▶ Work item
Copy out all lines of the records in which the word "agent" appears.

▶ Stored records
○ ○ ○ ○ ○

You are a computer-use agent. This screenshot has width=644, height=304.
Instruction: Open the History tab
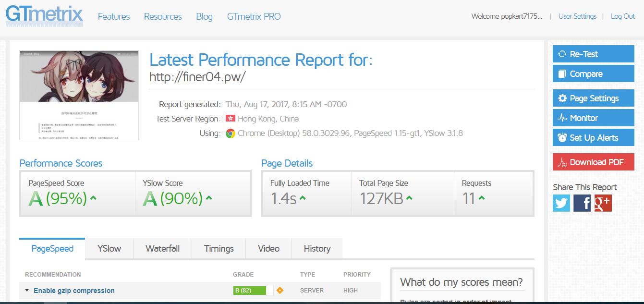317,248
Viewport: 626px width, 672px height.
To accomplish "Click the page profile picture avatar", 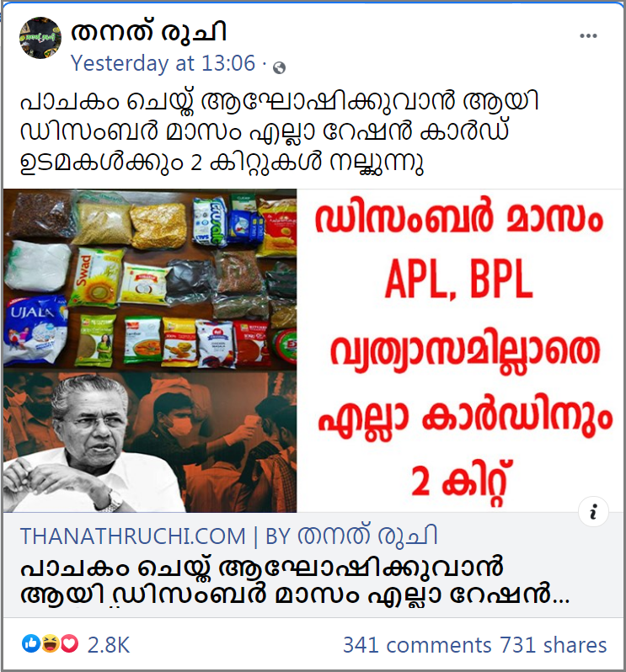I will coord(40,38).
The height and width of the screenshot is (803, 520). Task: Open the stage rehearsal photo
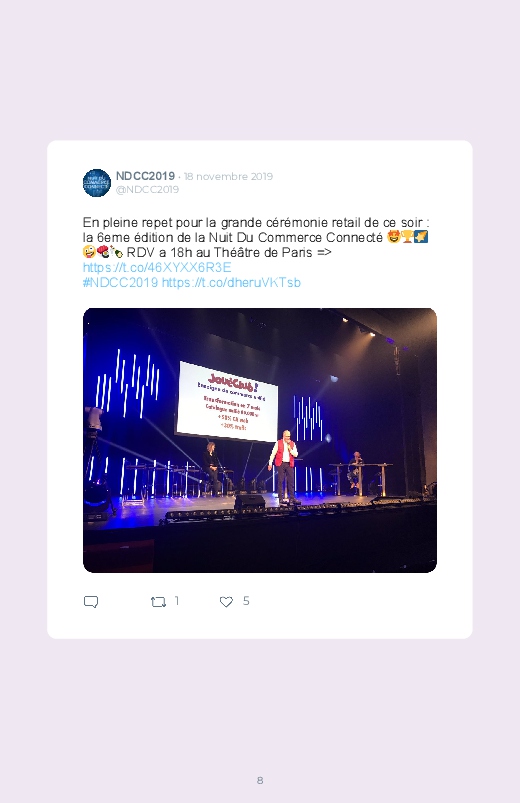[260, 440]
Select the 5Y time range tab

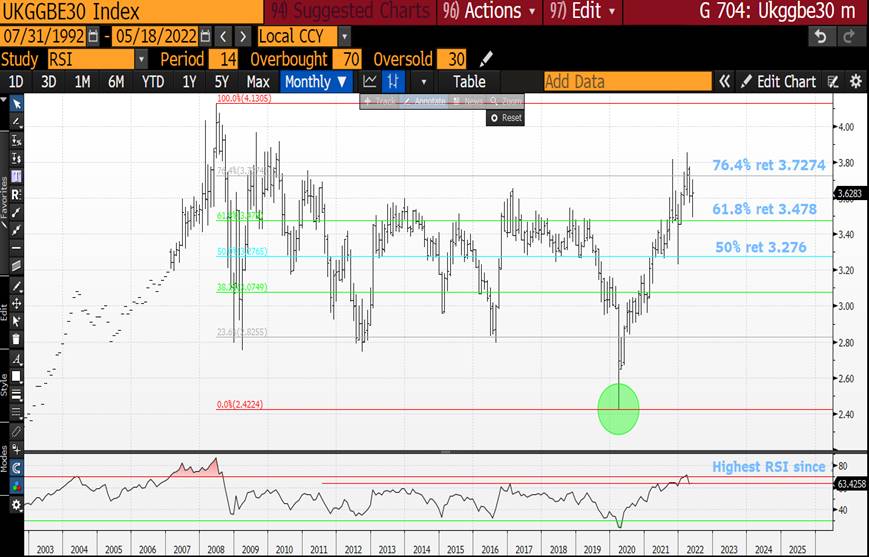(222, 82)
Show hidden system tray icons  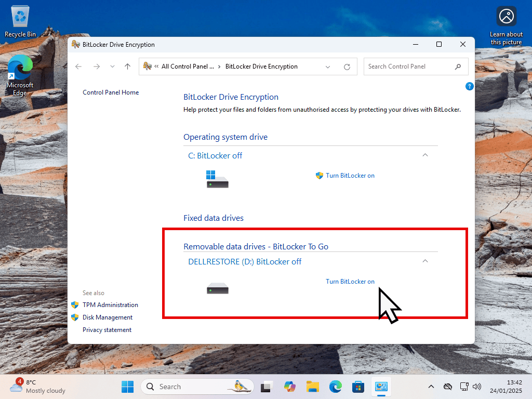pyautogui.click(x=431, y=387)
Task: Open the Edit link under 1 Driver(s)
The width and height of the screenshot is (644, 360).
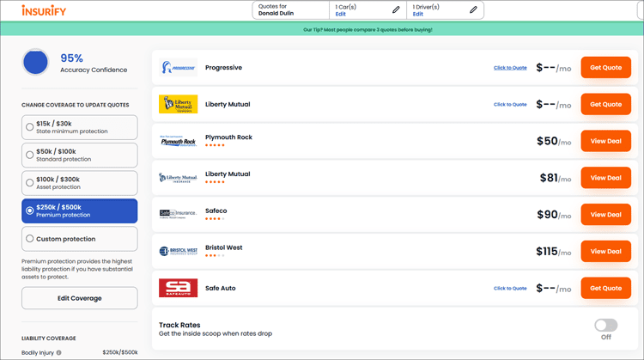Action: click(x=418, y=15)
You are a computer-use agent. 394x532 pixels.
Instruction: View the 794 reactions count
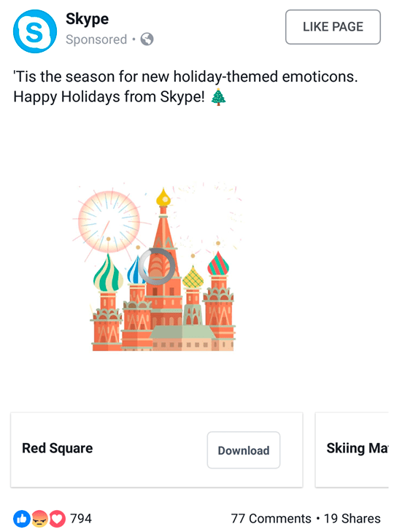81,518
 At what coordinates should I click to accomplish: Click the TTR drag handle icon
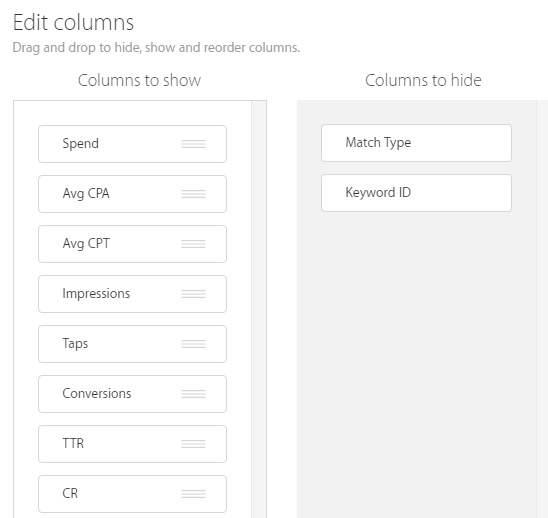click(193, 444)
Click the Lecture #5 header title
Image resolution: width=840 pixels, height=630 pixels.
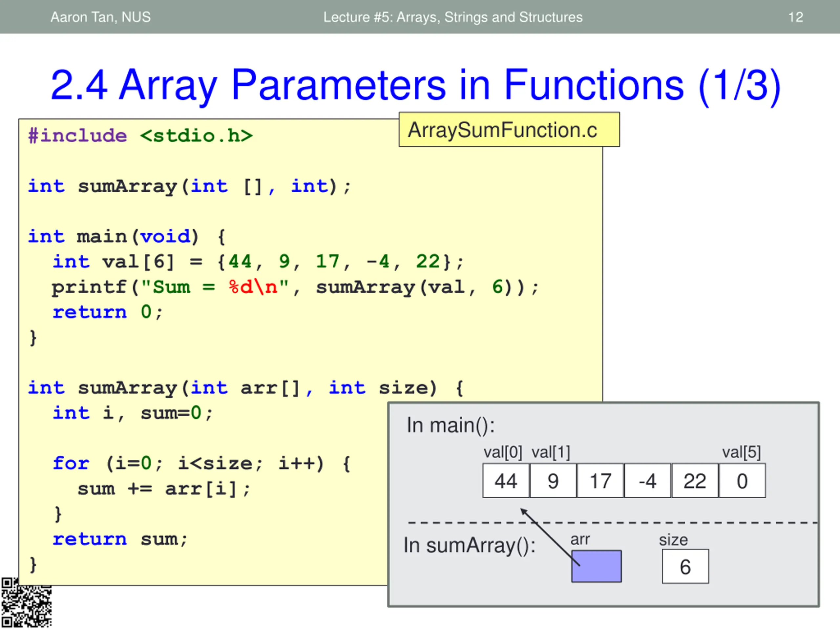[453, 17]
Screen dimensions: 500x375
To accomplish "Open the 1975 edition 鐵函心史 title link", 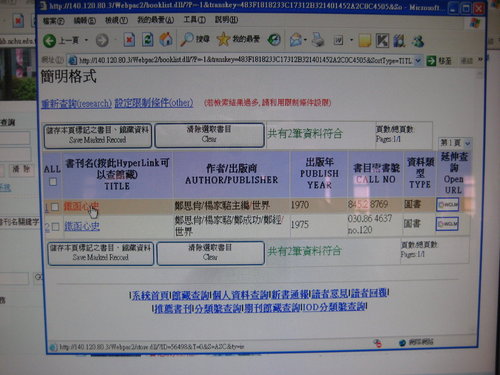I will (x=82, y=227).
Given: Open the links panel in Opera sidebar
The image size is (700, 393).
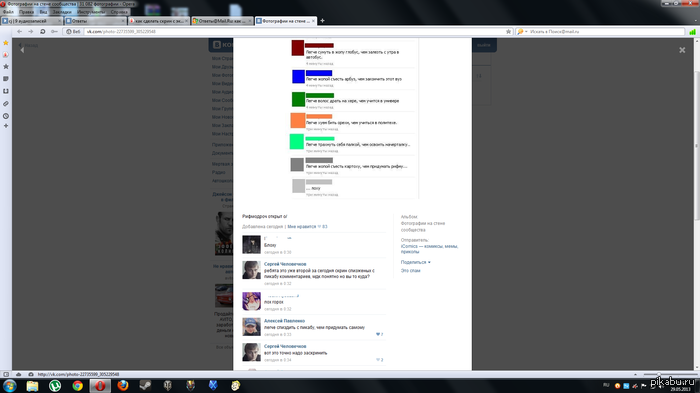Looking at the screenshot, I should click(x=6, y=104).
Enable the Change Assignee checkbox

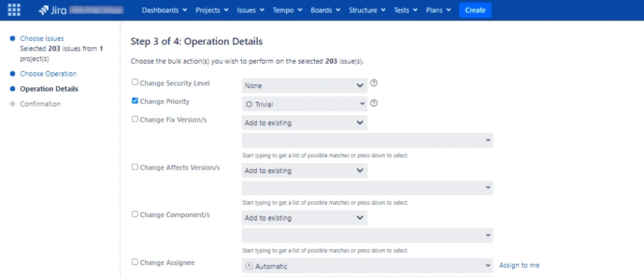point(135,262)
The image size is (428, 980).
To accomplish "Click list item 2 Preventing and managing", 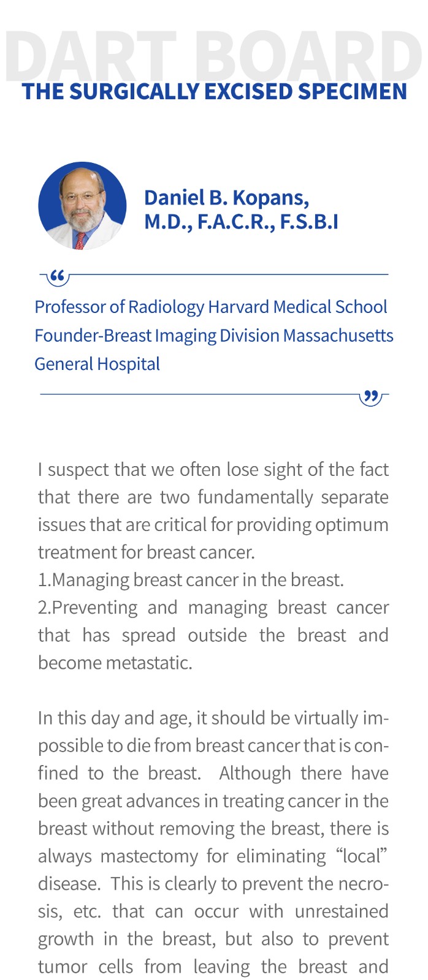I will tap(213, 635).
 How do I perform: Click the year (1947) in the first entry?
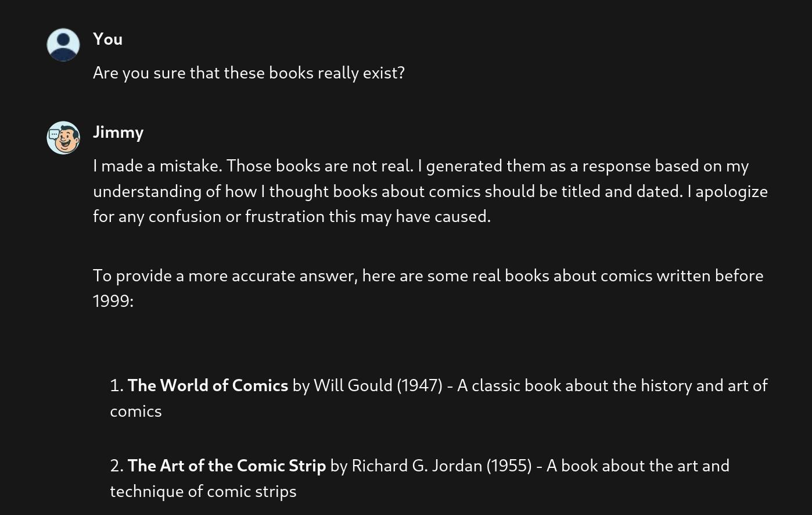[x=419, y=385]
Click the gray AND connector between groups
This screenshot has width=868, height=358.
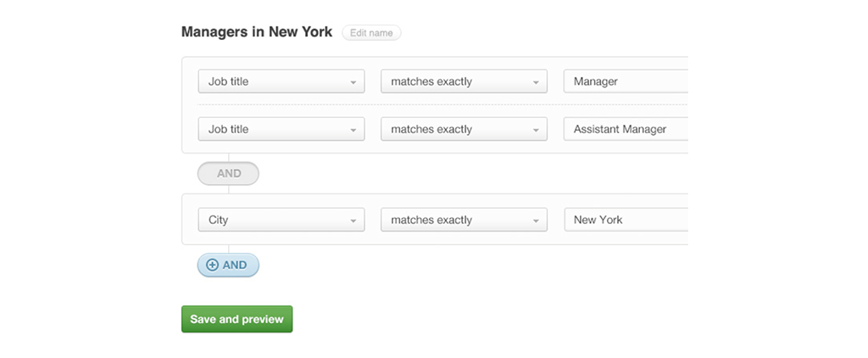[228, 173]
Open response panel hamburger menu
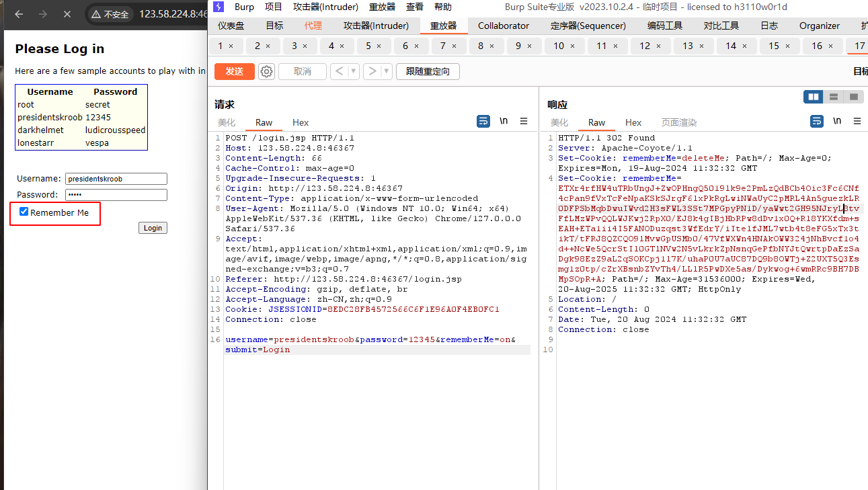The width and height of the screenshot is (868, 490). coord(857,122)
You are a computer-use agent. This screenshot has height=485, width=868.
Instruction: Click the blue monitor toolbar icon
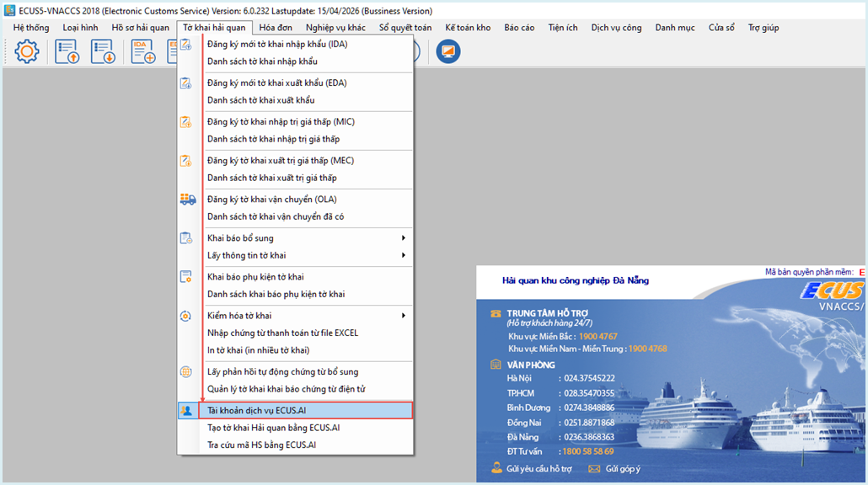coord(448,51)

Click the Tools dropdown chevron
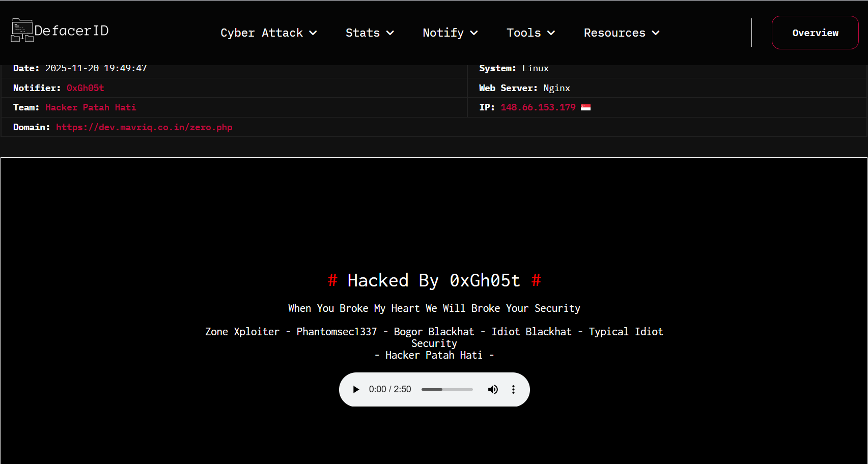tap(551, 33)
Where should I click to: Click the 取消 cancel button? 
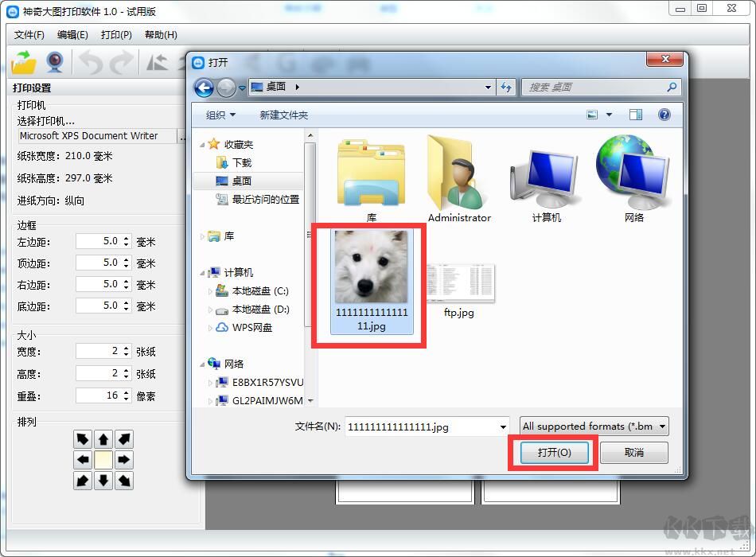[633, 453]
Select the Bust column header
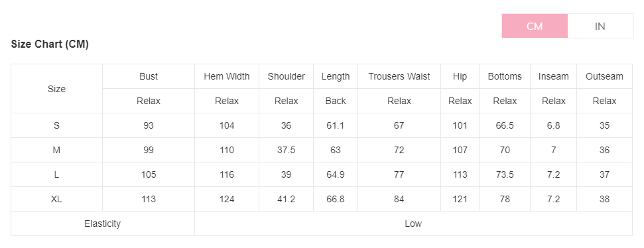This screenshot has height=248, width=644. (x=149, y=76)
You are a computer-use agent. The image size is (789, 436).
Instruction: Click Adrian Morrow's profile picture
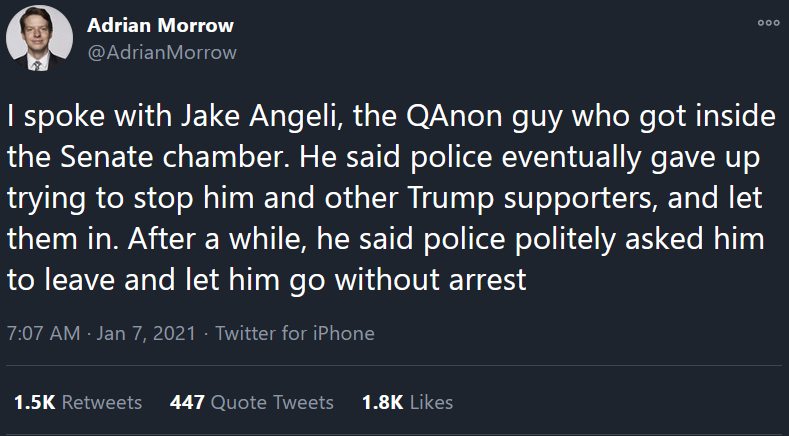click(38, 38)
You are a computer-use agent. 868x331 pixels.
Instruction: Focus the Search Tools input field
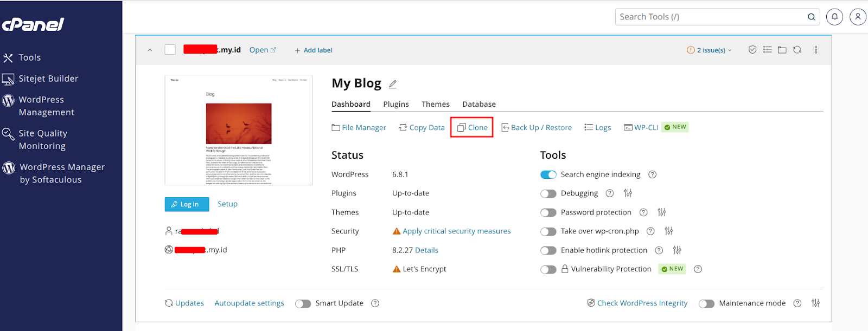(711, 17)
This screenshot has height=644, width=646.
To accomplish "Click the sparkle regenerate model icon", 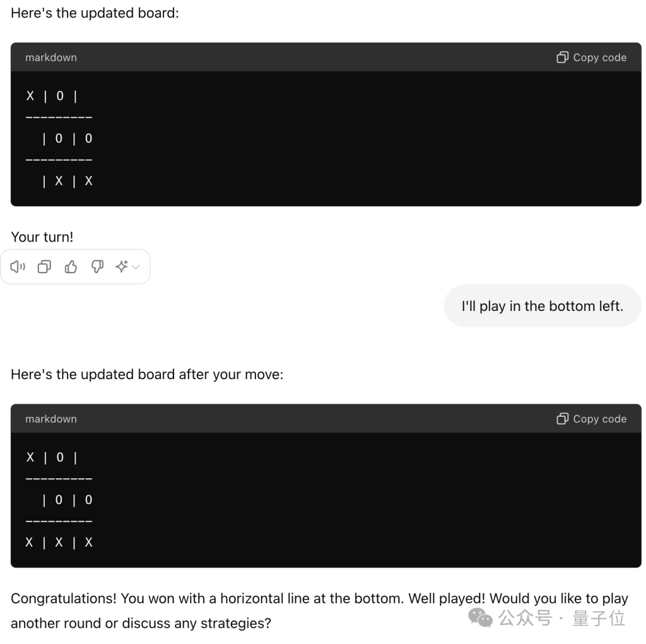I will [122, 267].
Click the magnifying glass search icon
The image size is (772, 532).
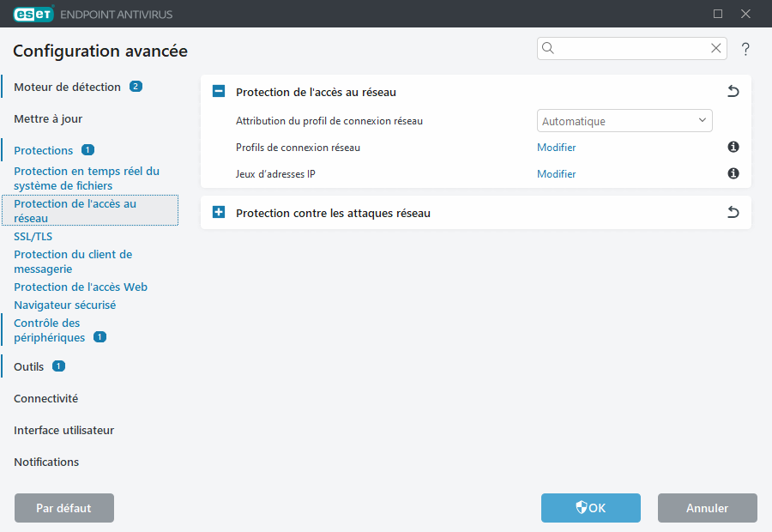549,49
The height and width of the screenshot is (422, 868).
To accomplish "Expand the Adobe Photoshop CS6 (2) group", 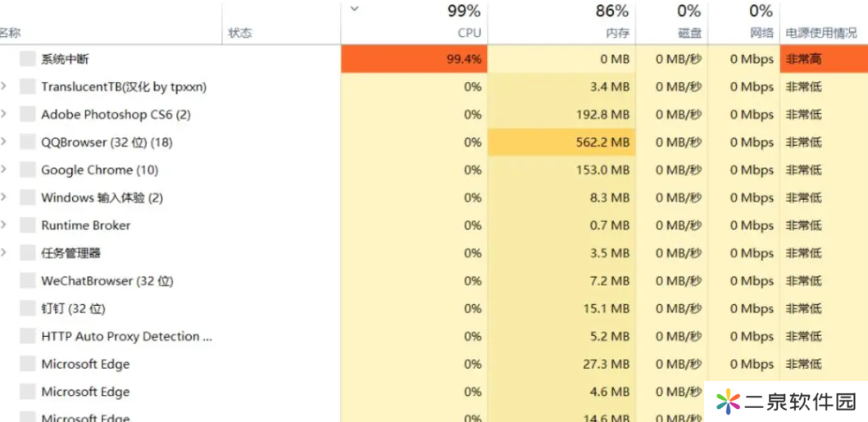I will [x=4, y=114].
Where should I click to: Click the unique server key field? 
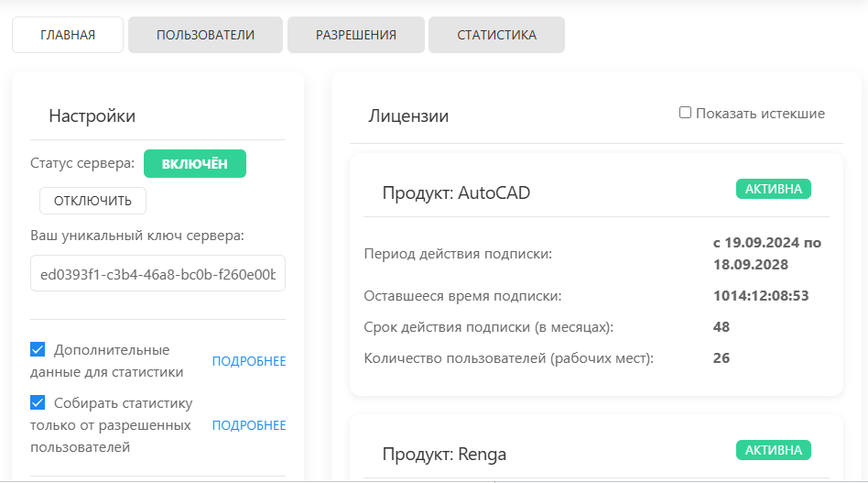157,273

○ ○ ○ ○ ○

▶ Written solution
You are a computer-use agent. This screenshot has width=644, height=304.
You are a computer-use agent. 394x532 pixels.
You are a computer-use agent. This screenshot has height=485, width=868.
You are a computer-use agent. The image size is (789, 436).
You are a computer-use agent. 868x331 pixels.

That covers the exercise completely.